Given records:
┏━━

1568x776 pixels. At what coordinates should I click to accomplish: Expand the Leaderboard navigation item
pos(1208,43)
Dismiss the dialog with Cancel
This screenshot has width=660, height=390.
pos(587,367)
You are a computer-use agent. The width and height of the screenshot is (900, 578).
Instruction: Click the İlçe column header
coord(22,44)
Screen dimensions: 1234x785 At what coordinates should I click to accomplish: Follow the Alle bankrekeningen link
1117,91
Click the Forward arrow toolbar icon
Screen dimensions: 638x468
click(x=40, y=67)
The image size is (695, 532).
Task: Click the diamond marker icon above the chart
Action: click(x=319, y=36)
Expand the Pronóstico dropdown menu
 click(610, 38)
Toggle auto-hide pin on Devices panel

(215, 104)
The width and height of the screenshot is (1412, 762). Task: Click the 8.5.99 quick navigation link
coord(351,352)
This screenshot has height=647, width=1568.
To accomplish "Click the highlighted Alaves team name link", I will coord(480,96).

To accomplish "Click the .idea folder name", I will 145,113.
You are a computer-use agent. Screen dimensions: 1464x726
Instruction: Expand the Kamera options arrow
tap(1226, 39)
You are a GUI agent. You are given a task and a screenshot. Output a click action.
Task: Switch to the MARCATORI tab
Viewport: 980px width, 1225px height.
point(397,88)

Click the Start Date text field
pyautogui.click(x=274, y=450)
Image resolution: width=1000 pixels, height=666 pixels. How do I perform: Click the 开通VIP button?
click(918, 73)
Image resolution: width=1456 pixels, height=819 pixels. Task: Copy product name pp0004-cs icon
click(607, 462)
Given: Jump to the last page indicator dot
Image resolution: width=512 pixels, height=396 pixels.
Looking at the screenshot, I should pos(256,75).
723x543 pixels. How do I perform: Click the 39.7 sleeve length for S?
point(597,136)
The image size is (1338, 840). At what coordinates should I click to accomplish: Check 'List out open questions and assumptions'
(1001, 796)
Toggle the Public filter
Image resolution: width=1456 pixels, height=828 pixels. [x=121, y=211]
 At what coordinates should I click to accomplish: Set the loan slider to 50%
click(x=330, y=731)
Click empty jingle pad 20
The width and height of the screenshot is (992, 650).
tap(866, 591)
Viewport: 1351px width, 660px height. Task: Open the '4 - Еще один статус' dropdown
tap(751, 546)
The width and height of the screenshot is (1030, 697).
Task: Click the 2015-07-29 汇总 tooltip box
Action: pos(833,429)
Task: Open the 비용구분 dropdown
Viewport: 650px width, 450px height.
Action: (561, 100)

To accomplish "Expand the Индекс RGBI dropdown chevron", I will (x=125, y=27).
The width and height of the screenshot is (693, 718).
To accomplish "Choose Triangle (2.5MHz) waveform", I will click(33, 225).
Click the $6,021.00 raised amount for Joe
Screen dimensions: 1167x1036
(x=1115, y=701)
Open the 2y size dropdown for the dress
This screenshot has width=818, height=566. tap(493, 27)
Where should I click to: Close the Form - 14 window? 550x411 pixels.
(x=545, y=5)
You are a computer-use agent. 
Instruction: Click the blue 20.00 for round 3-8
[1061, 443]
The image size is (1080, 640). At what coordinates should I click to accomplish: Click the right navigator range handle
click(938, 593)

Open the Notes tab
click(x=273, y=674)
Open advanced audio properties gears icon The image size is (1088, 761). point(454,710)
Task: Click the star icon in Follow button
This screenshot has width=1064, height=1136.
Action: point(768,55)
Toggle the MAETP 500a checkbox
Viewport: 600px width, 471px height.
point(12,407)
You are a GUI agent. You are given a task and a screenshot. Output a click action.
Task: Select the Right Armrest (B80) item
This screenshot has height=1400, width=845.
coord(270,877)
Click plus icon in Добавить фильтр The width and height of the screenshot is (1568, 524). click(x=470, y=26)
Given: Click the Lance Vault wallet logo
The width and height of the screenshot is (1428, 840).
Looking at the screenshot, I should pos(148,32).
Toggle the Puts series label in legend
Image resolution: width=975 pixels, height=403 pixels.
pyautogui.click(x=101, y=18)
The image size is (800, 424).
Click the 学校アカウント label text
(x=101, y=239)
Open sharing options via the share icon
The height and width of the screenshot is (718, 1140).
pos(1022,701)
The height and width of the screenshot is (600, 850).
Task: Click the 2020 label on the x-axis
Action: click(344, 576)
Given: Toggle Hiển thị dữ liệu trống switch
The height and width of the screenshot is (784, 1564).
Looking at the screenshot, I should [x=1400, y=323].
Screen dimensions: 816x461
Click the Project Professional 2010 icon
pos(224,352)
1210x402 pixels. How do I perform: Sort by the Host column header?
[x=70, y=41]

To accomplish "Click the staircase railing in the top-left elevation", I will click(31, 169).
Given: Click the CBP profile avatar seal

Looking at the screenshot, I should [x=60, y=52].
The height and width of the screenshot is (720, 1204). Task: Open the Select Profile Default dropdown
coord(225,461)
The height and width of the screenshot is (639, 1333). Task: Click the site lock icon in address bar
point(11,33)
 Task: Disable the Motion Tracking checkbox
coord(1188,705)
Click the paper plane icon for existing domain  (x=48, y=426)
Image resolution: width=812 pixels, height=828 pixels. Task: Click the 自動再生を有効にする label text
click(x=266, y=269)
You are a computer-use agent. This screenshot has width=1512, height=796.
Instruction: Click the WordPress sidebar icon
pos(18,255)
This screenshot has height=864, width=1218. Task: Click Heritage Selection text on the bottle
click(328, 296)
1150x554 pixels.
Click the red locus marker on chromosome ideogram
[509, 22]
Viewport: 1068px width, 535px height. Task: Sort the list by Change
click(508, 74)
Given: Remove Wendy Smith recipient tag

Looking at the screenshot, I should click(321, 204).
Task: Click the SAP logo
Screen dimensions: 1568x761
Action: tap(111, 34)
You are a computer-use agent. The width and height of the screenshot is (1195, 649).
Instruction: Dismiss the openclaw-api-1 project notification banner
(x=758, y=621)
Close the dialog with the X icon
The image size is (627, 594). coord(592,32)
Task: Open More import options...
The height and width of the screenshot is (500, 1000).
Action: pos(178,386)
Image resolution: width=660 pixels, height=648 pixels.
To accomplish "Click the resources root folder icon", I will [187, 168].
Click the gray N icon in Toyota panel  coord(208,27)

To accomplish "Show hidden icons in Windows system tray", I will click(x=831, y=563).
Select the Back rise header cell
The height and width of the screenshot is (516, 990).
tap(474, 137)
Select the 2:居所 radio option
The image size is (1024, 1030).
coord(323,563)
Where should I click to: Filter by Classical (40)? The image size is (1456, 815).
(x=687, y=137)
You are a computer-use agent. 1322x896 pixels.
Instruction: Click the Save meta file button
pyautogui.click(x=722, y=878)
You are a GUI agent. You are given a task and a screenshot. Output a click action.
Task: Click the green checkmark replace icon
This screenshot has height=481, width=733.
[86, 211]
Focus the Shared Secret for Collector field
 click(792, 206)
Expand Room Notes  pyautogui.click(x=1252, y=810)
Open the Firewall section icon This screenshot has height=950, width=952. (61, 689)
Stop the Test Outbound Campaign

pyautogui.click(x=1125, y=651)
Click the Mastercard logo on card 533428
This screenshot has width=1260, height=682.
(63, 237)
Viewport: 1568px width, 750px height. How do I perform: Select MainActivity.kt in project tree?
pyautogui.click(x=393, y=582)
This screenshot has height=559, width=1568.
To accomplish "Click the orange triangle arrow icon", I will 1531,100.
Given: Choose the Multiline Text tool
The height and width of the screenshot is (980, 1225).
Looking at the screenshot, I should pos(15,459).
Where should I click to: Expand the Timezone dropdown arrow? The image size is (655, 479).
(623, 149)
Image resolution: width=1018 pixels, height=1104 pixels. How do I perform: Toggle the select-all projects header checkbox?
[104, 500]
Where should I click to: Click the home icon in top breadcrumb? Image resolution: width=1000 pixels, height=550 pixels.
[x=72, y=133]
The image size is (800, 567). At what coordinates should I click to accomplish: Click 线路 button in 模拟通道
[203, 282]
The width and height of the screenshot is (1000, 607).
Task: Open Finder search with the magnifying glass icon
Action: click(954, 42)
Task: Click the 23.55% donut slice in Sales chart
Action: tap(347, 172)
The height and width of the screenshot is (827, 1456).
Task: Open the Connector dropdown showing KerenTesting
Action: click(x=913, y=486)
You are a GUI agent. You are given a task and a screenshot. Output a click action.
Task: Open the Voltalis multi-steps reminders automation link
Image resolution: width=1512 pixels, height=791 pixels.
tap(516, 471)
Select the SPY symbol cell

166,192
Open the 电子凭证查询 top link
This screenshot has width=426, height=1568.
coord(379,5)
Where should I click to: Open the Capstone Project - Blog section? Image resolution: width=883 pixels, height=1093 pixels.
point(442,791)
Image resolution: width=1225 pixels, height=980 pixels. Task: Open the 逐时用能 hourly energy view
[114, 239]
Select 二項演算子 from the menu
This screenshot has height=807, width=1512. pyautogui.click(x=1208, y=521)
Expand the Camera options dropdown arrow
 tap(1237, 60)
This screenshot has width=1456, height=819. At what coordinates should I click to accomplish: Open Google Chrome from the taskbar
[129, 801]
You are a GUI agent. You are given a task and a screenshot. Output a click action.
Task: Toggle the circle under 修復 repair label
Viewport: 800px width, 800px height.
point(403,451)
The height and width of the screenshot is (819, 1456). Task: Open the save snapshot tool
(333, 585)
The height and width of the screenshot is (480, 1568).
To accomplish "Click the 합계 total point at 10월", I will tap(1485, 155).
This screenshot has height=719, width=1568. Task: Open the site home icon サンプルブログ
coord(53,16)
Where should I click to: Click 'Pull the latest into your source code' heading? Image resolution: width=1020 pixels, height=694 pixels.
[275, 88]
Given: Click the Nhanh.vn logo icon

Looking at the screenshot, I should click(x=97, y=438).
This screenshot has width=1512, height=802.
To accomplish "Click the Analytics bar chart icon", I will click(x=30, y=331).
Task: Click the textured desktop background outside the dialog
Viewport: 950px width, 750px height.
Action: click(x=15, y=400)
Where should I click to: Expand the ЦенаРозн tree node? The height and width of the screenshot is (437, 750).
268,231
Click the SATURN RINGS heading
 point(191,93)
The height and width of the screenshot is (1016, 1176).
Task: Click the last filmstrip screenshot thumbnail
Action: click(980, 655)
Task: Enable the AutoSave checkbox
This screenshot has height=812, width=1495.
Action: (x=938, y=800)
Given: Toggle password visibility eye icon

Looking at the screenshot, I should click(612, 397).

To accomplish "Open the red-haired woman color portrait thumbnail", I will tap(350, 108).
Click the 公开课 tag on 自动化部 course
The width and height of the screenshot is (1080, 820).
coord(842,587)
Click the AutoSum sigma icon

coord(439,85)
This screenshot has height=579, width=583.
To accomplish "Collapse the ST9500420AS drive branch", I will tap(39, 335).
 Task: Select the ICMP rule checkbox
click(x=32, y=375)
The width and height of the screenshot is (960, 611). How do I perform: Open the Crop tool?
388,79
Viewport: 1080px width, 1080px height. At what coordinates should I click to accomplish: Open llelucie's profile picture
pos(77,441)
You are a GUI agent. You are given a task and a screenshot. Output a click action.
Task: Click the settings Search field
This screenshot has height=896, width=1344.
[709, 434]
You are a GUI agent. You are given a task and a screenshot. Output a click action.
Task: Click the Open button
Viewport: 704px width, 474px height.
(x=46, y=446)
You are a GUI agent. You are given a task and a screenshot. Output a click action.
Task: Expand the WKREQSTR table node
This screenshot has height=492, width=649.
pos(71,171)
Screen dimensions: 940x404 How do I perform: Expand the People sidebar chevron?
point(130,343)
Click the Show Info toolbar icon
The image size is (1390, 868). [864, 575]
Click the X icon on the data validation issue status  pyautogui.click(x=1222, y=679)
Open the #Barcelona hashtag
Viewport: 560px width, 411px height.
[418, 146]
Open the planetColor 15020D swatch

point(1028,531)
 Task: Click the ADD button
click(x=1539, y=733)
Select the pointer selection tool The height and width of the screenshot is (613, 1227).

┗━━

Set task: Can you print the records from the line containing "Open the planetColor 15020D swatch" through the end of the records, reproducing every line without any change?

Reply to the exercise:
Open the planetColor 15020D swatch

point(1028,531)
 Task: Click the ADD button
click(x=1539, y=733)
Select the pointer selection tool The height and width of the screenshot is (613, 1227).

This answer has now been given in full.